Do zdarzenia doszło w piątek około godz. 21.00 w Nietkowie na głównej drodze. Kierowca audi jadący z dużą prędkością uderzył w mur posesji. Policja ustala kto prowadził.
– Wyszłam i zobaczyłam samochód, który uderzył w mur mojej posesji. Dymiło się spod maski – mówi nam kobieta. Kierowca audi od jakiegoś czasu szalał po Nietkowie. – Wyszedł ze sklepu, wsiadł do auta i po chwili zatrzymał się na murze – mówi mężczyzna, który widział zdarzenie.
Na szczęście nikogo nie było na chodniku. Gdyby ktoś przechodził doszłoby do tragedii. – Tutaj wielu młodych jeździ za szybko – mówi mieszkaniec Nietkowa, który przyglądał się miejscu kraksy audi.
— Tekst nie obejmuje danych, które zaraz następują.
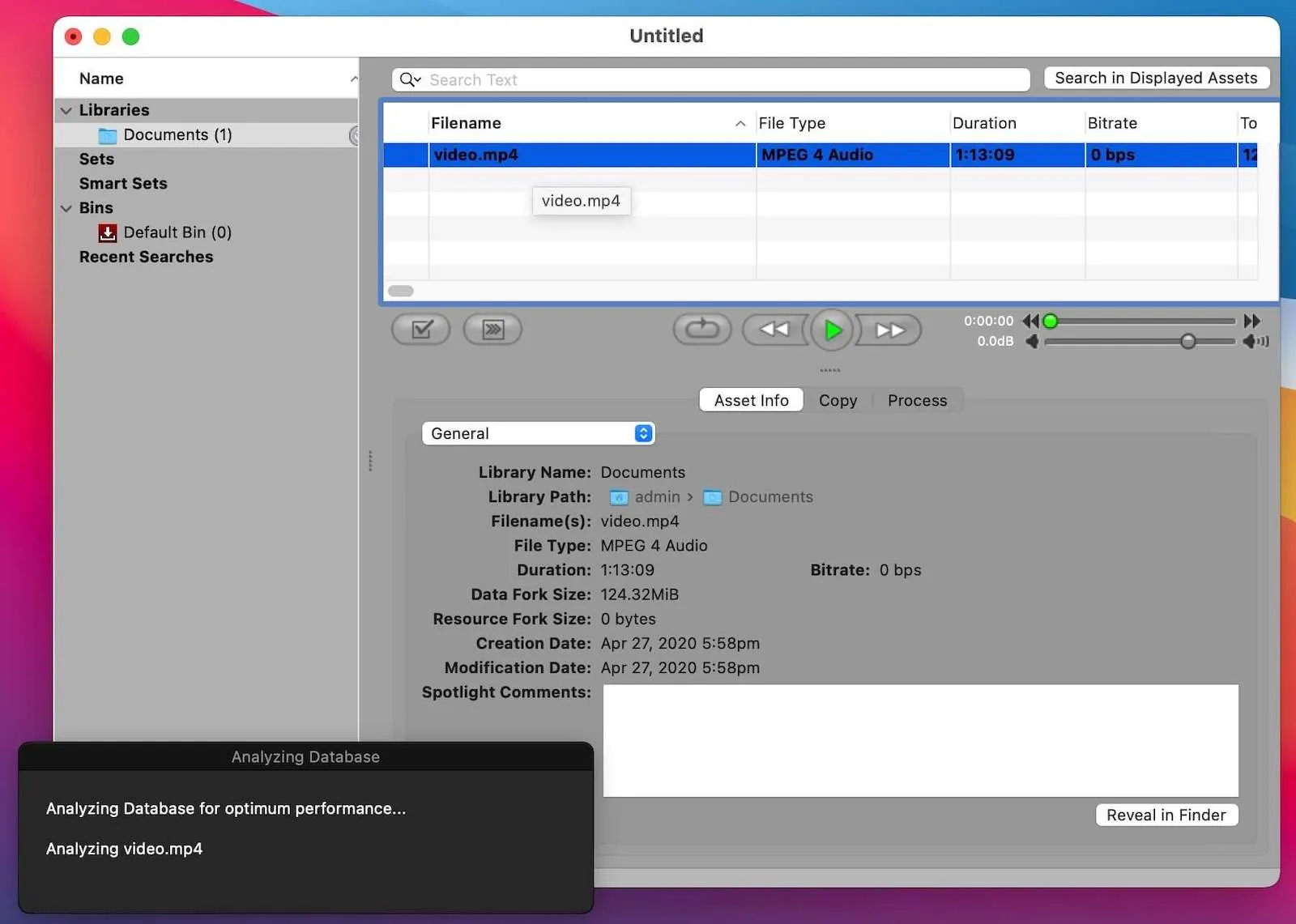Click the loud speaker icon
This screenshot has height=924, width=1296.
(x=1256, y=342)
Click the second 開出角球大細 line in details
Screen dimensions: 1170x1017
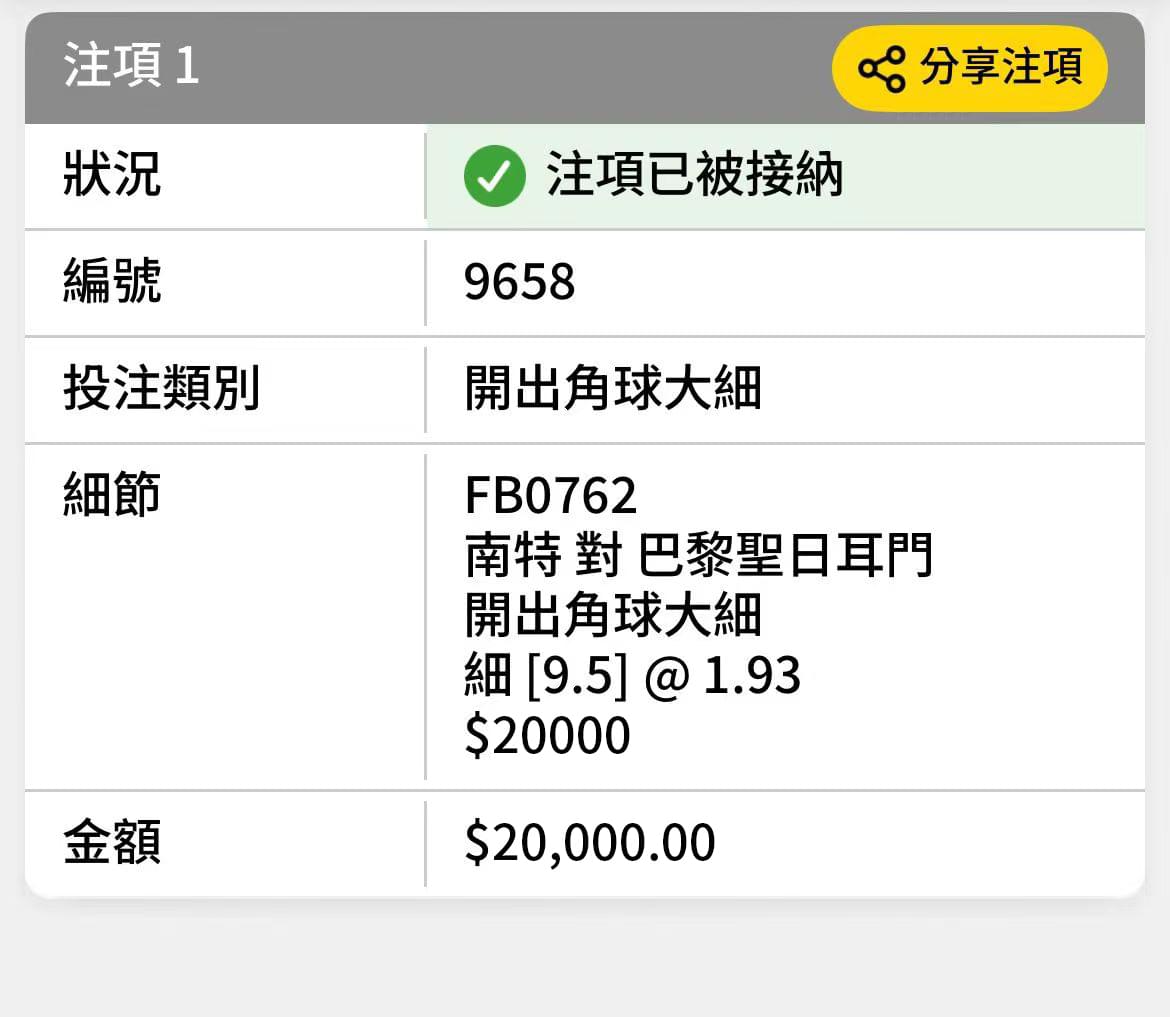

Z auta uciekli jacyś mężczyźni. To jedna z wersji. Policja na miejscu zdarzenia zatrzymała właściciela audi. Siedział w radiowozie z rozbitą o przednią szybę głową. W chwili zdarzenia nie był ustalony kierujący. Policja musi teraz dojść, kto prowadził audi w chwili zdarzenia. Mężczyzna został przewieziony do szpitala w Zielonej Górze.